Boehner is well known as an avid golfer, and Obama has played nearly 70 rounds as president.

The pair was together Wednesday when the Republican Conference met with the president at the White House to discuss spending, the national deficit and the debt ceiling. Both Obama and Boehner have suggested they want to hammer out a 2012 budget soon, but they have very different ideas on what constitutes a compromise.

Additionally, the two have sparred from afar over issues ranging from health care to Libya. It remains to be seen whether this golf outing will be the key to bipartisan harmony.

While neither the White House nor the speaker's office announced where the two would play (or whether they will tee off from the red or blue tee box), their round might not be the most watched in Washington that day. The third round of the U.S. Open, one of the world's most watched golf tournaments, will be taking place at Congressional Country Club in the D.C. suburbs at the same time.

Boehner has been Obama's most prominent political opponent of his presidency, from the early battles over Obama's stimulus plan and health care overhaul to the ongoing debates over the federal debt and budget fixes. And just Friday, Boehner won House approval for his measure taking Obama to task for failing to seek congressional approval for the military mission in Libya.

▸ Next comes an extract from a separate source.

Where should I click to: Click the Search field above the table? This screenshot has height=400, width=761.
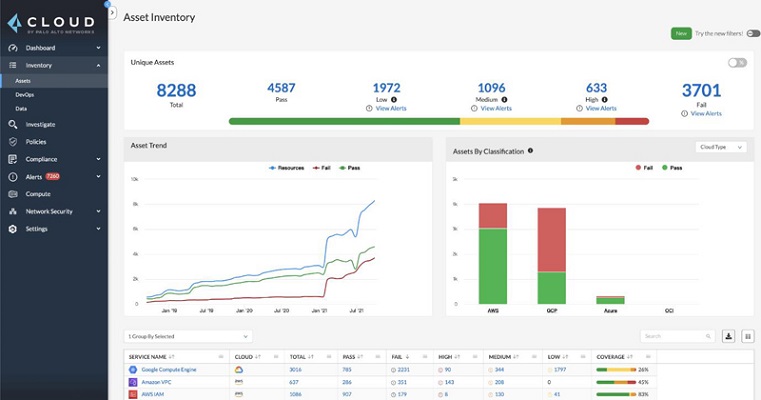coord(677,336)
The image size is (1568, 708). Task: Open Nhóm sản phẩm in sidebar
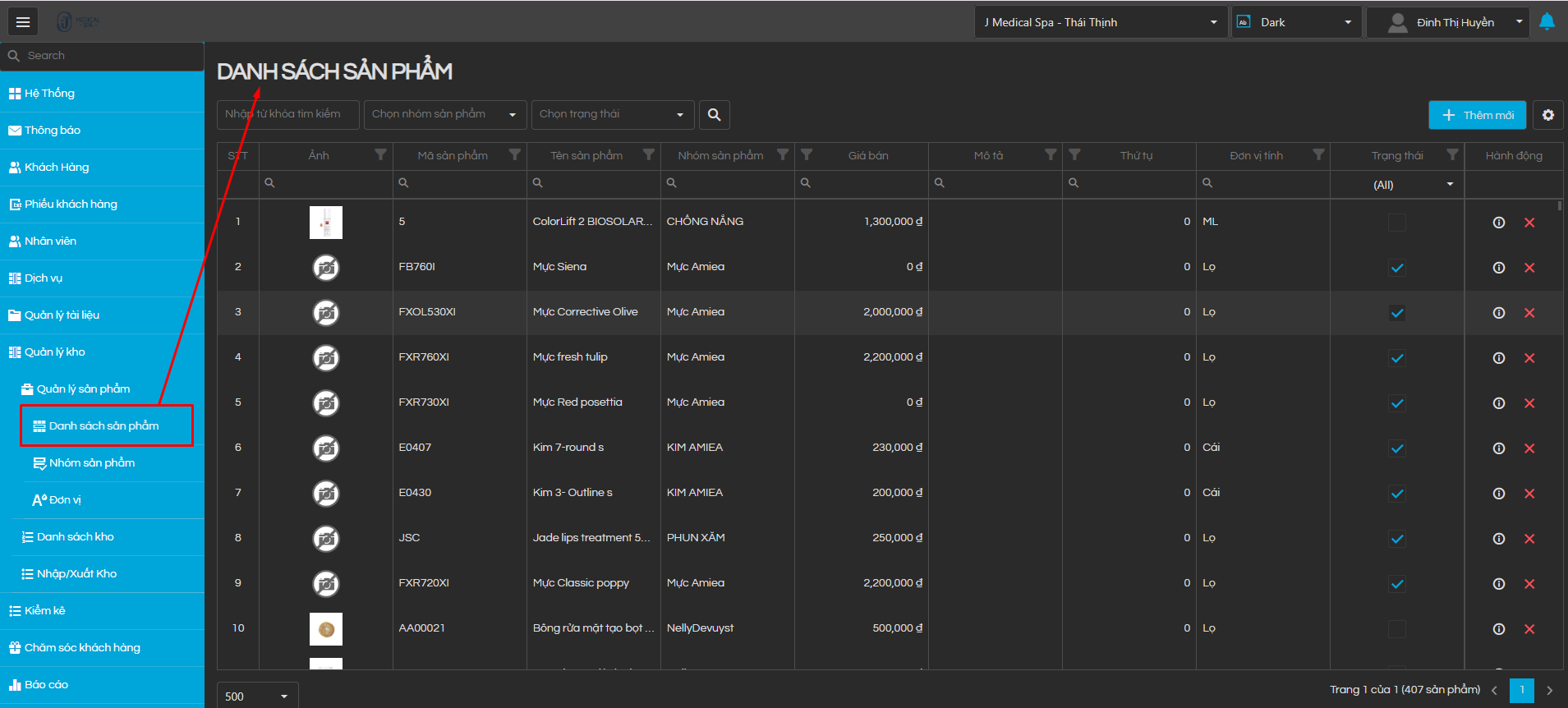(92, 463)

But the two Democratic and Republican leaders certainly haven't kept their distance either, facing off in numerous closed-door meetings, most recently on Wednesday, when the Republican caucus met with Obama at the White House regarding negotiations to raise the debt ceiling.

A golf outing offers a much less intense setting for talks between the two political adversaries, who also both are known for their smoking habits, though Obama has said he has given up cigarettes since moving into the White House.